Of course none of us are. Not even me. Especially when there’s a ball to chase or a game to win.
This doesn’t just apply to a new activity. Even subtle changes to how you participate in your current one can cause issues.
A change in volume, intensity, bike position, running shoes, or even racquet grip size, can overload muscles that have been accustomed to working in a particular way.
Trees adapt slowly and so do we, so don’t change anything too fast.
Sleep, stress and general health status.
To muddy the water further, there’s also the potential impact of your general health to consider.
If you’re working 60 hours a week, under stress, not sleeping well and making poor food choices, is your training the problem?
One of the most important parts of the training / injury equation is what you’re doing when you’re not exercising.

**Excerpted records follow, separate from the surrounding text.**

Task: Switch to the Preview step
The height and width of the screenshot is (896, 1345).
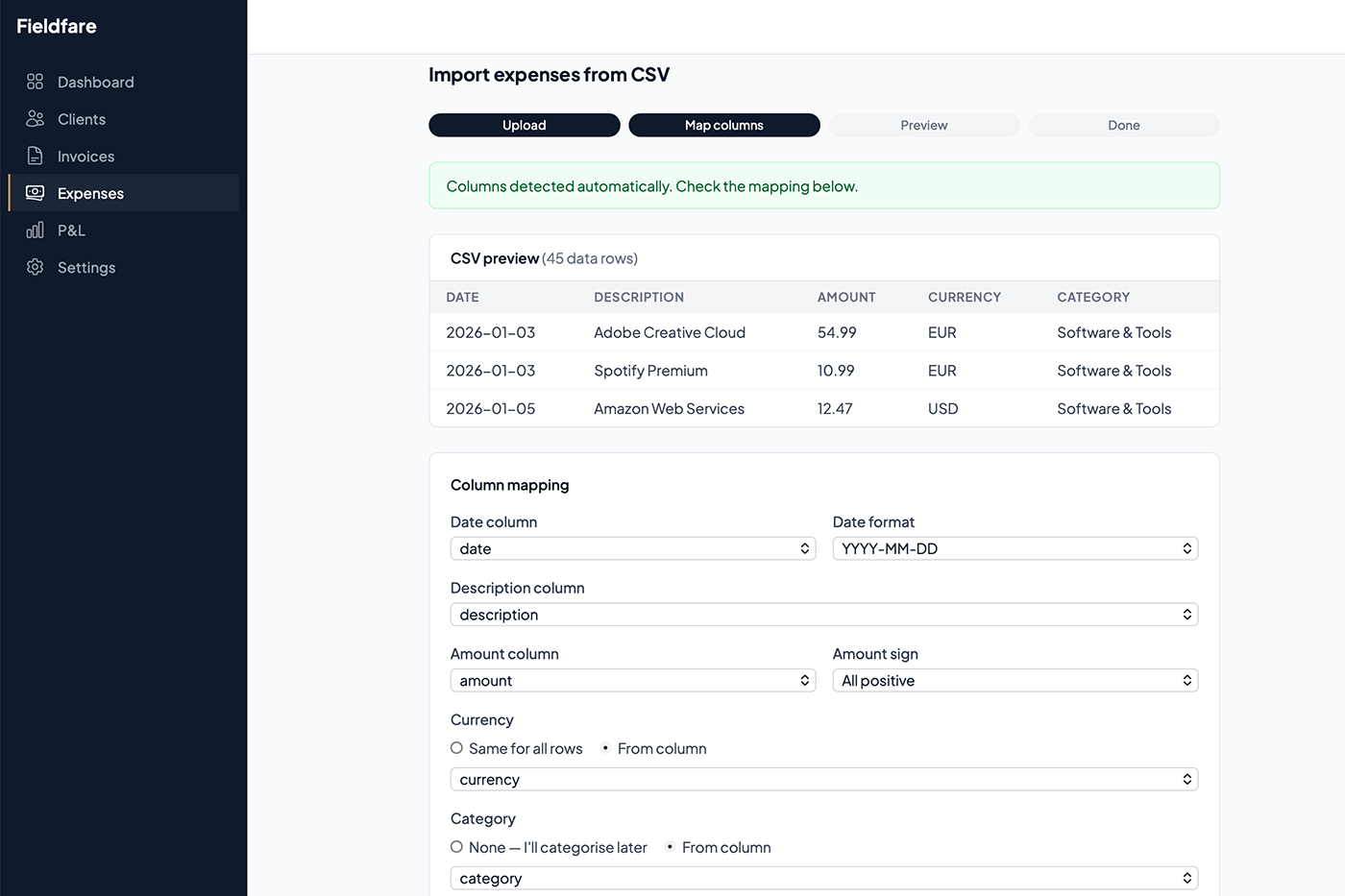Action: tap(923, 125)
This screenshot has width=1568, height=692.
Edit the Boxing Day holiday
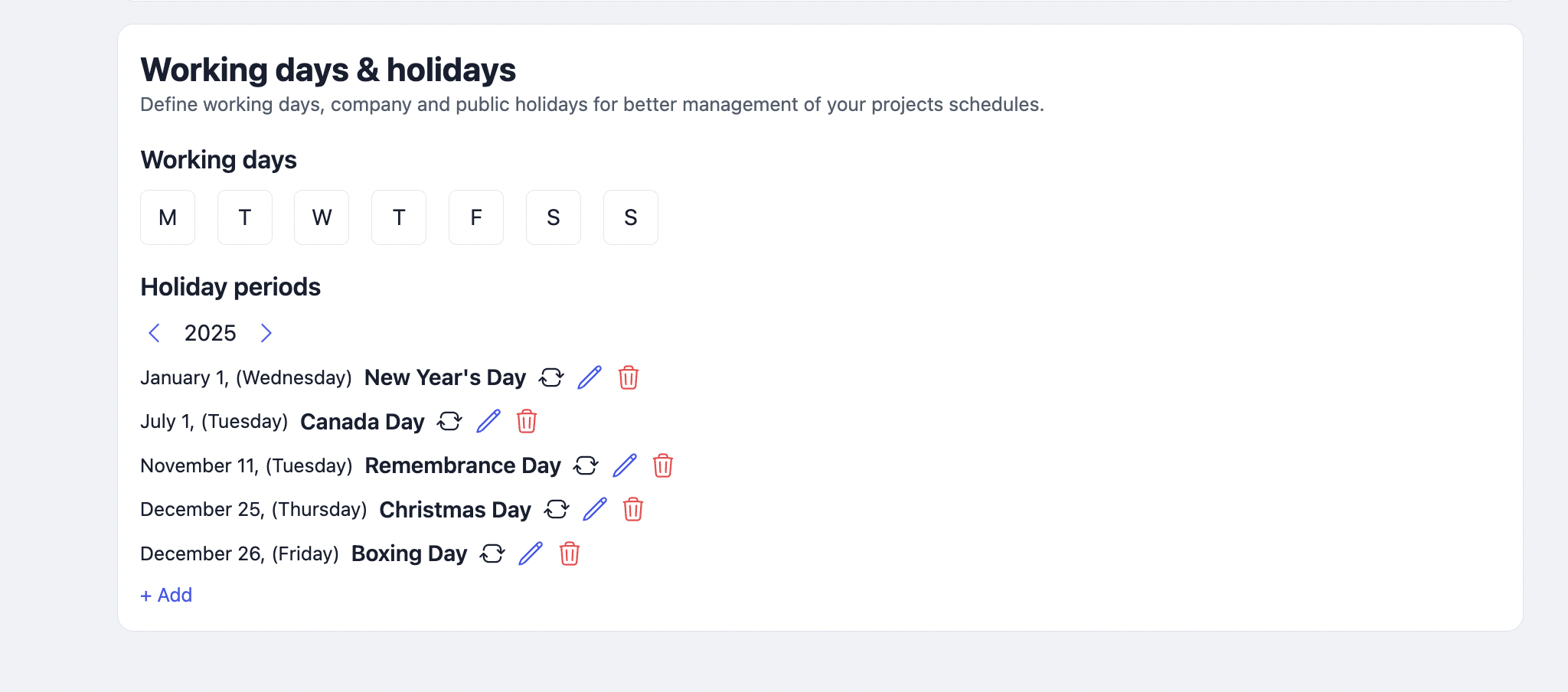[x=531, y=553]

Exercise is a stressor. You apply it to stimulate an adaptation which means the magic occurs after the event.
The conditions have to be right for this adaptation to occur. Without adequate rest and nutrition, training just becomes another form of stress that your body may be struggling to cope with.
Injuries are not random events with no discernible cause. Although the events that lead to them may not always be immediately obvious, a reason can usually be found.
I always go through the following process with my clients to ensure their last injury is in fact their final one. You can too.
1) Check for and begin to address range of motion restrictions.
What can’t you do on one side of your body that you can on the other?
Comparing the motions involved in pronation is a great place to start, especially if you’re a runner.
2) Incorporate strength training into your programme.
Start strength training. If you do it sensibly and with control, you’ll see improvements.
This study found strength training reduced sports injuries to less than 1/3 and overuse injuries by almost 50%.
Our guide will show you exactly how to set up and perform common lower body gym based exercises.
3) Monitor the effect a gradual return to training has on the muscular system.
Look for restrictions in range of motion, particularly when you return to your activity.
If you’re losing motion that’s a sign to back off your training.
4) Track sleep as an indicator of appropriate rest and recovery.
7-9 hours is ideal for most people. Use an Oura ring to gain more information if you think you would benefit.
5) Use blood tests to assess general health and nutritional status.
We use Thriva to assess for common vitamin deficiencies and general health markers.